== Exercise objective ==
Can you change "screenshot" to "screen capture" in the lines from the one containing "The height and width of the screenshot is (840, 1422)." through the one containing "tap(668, 314)", inclusive, and give those lines back with nothing else altered?

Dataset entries
★ ★ ★ ★ ★ ★ ★
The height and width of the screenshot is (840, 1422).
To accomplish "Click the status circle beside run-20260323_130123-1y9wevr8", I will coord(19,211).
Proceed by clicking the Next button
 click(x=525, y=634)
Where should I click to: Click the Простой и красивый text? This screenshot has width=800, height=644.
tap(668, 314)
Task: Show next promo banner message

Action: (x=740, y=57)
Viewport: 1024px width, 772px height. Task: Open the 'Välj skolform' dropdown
★ ★ ★ ★ ★ ★ ★
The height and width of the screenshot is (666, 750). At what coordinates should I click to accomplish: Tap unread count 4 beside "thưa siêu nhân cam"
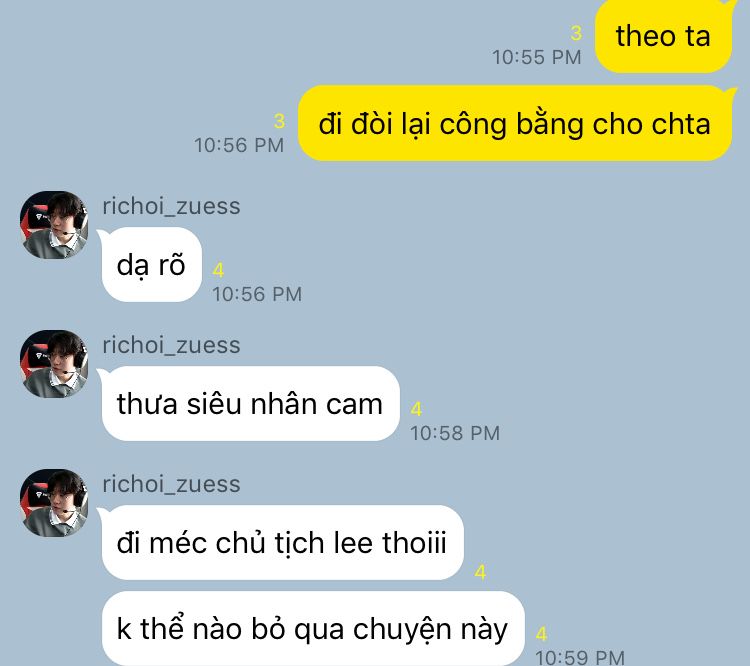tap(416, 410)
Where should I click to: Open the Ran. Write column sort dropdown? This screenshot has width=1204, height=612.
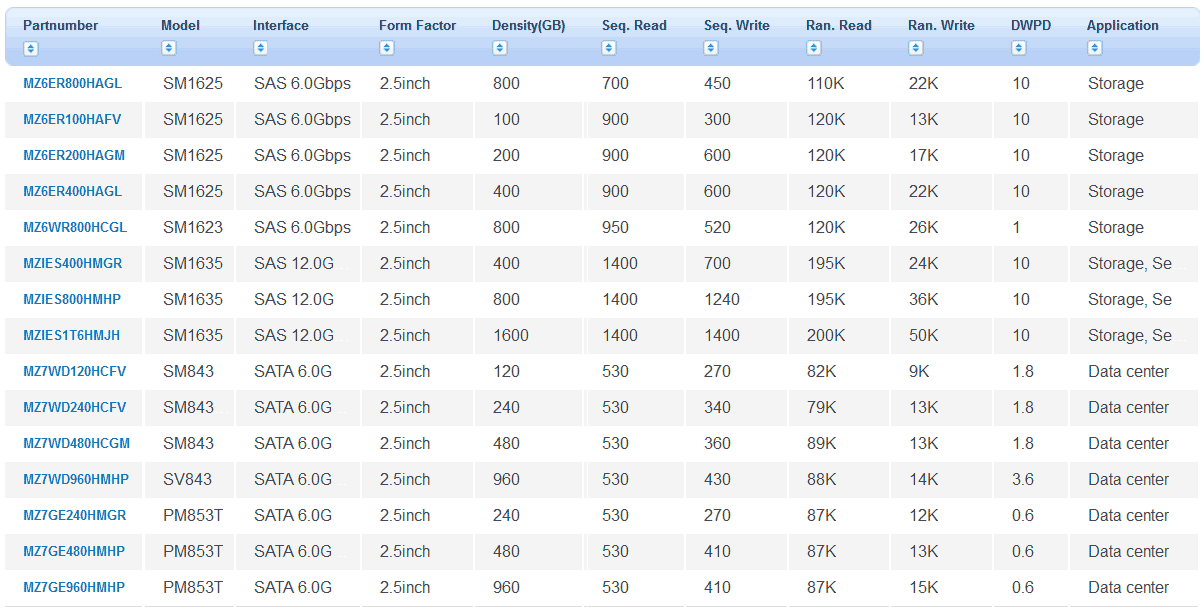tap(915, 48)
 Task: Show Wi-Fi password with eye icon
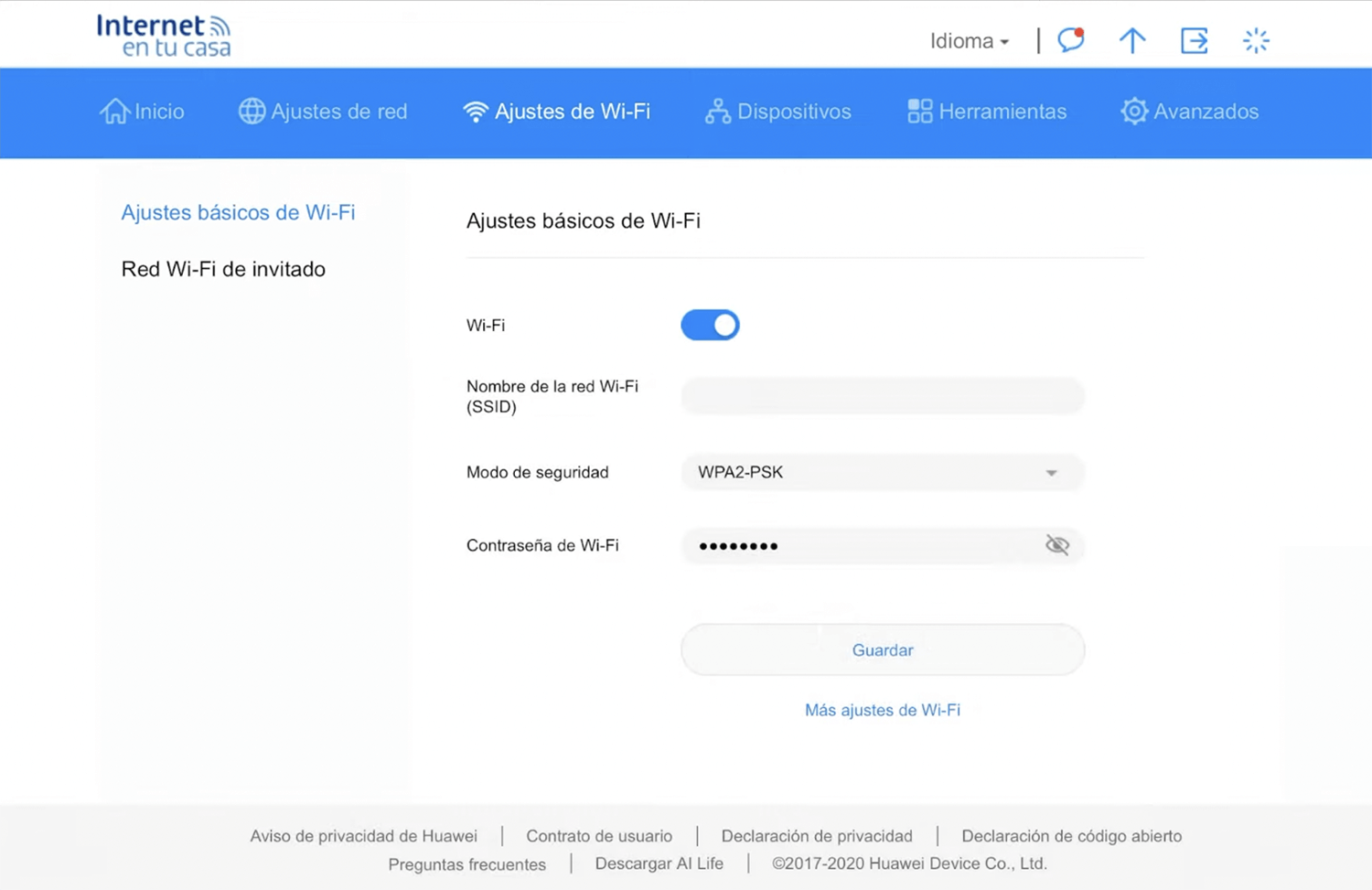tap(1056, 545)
★ ★ ★ ★ ★ ★ ★
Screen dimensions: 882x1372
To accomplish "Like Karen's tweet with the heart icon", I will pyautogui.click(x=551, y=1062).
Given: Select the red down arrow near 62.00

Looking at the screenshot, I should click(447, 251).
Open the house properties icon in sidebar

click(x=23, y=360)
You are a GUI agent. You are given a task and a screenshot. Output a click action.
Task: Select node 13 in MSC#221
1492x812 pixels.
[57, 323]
★ ★ ★ ★ ★ ★ ★
== Result below ==
The height and width of the screen capture is (840, 1422).
To accomplish "Click the status circle beside run-20260323_130123-1y9wevr8", I will coord(19,211).
Proceed by clicking the Next button
 click(x=525, y=634)
Where should I click to: Click the Простой и красивый text? This screen capture has width=800, height=644.
tap(668, 314)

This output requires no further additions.